Arriving at the Comarca, not an easy task
When I found out I would be traveling to Panama on a family vacation this summer with my mom and brother, I decided I had to visit the Comarca. Few for Change Co-Director Gillian Locascio met us in San Felix and was our very gracious host for the day that we spent there, bringing us all the way into her community, Rincon. Rincon is a small community about an hour truck ride and then a two hour walk from Quebrada Guabo, the border town at the edge of the Comarca. Beginning with the transportation, the lack of infrastructure was one thing that really shocked me. I had heard about this in our team meetings, but I guess I had to see it for myself before I could fully understand. There are roads that run as far in as Rincon, but there are very few cars that pass that way, and there are many communities farther in that have even less transportation available. Health services also become more limited as you move inward, with some centrally located health centers and then smaller health posts that are generally staffed by one person that often lack even the simplest supplies. When I was in Rincon, the health station there had recently run out of bandaids.

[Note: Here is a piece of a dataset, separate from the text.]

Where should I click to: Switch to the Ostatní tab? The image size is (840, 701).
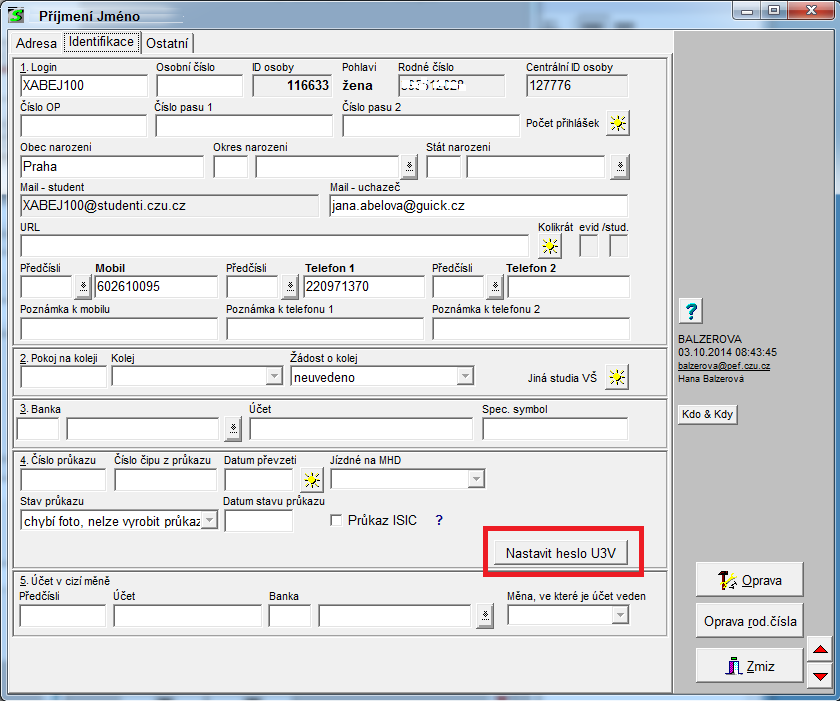coord(168,43)
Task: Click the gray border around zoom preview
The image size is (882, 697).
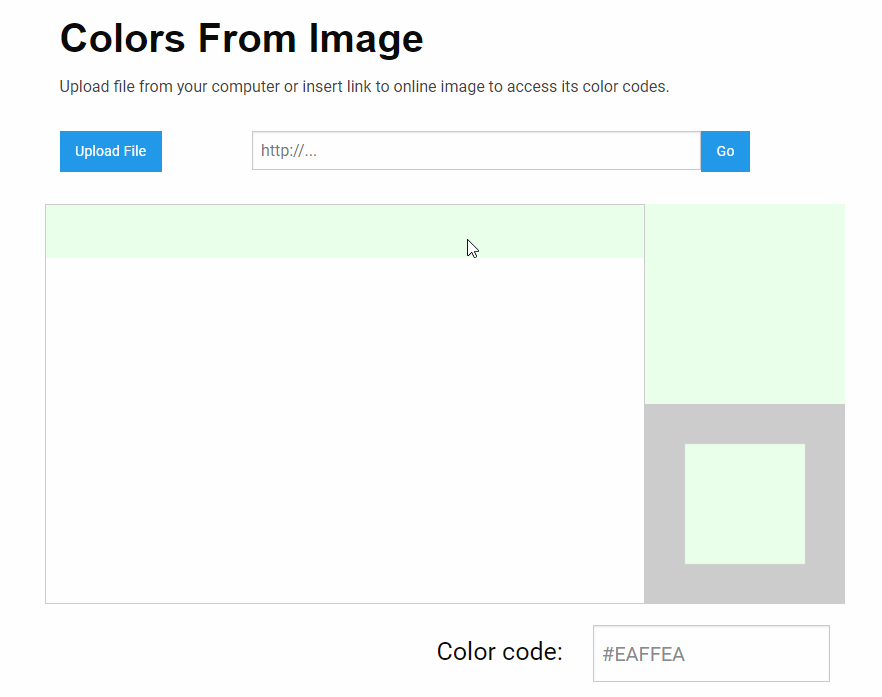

Barriers to education: learning on an empty stomach
"I’m not sure if I would have made it through middle or high school if I had to fight as hard as these kids to get an education. "
Along our journey, we saw many different groups of children walking to or from school. Those who are lucky enough to live near a school may have a short walk, but some of them have to walk up to three hours to get to school every day. Gillian explained to us that they walk three hours, and once they get there, the school does not provide them with lunch so they have to walk back three hours without eating anything all day. Sometimes they get sent back home if they don’t have the “proper” uniform on, which could mean something as small as wearing the wrong sock. I had always taken my education for granted; even after high school it was just assumed that I would continue on to college, and that my family would make sure there was a way for this to happen. I’m not sure if I would have made it through middle or high school if I had to fight as hard as these kids to get an education.
Determination in spite of "red tape"
Since leaving the Comarca, I have been thinking a lot about different types of poverty. Last summer, I worked in some very poor communities in Nicaragua. At first glance, these communities were far worse off than Rincon and the other communities we drove through in the Comarca. Their houses were made out of plastic and cardboard instead of wood or cement. They often did not have enough food to eat, whereas the Ngobe grow a lot of their food and thus appear to have more. They were, however, situated close to larger cities, and therefore had the advantage of being closer to water systems, health centers, transportation and schools. One thing they had in common, however, was the extreme ability to take initiative. I saw this in communities in Nicaragua, but I was still very impressed by the level of initiative in the Comarca. Gillian talked a lot about work parties and how the community would come together on a given day to get a job done, knowing that it would be easier with more people. These work parties seemed to be the norm for anything ranging from building a house to clearing land to building ponds to raise fish. Another thing I found shocking was the number of community projects that had been killed by bureaucratic problems and “red tape”. There was a latrine building project that was in line to be funded but the materials never showed up. There were multiple projects that were shot down because the community’s proposal did not fit the exact requirements for the grant, often a result of guidelines that were absurdly specific and not at all realistic, such as building using certain materials that are not readily available in the Comarca. There was a road that was built so children could get to school more easily, but the government awarded the project to the lowest bidder, who then built a road that eroded a lot of the land and became almost unusable during the rainy season.
Commitment to education, despite the odds
"[The students'] commitment to education despite all the odds is absolutely amazing..."
As discouraging as all of this is, the people of the Comarca haven’t given up. This level of determination that I saw in the adults is the same determination that keeps our scholars going to school, despite their lack of transportation and funds. Their commitment to education despite all the odds is absolutely amazing, and is something that I greatly admire. I knew that the work of Few for Change was important before my trip, but it took a 2,000 mile flight, a 6 hour drive across Panama, an hour truck ride and a two hour walk for me to realize just how important it truly is.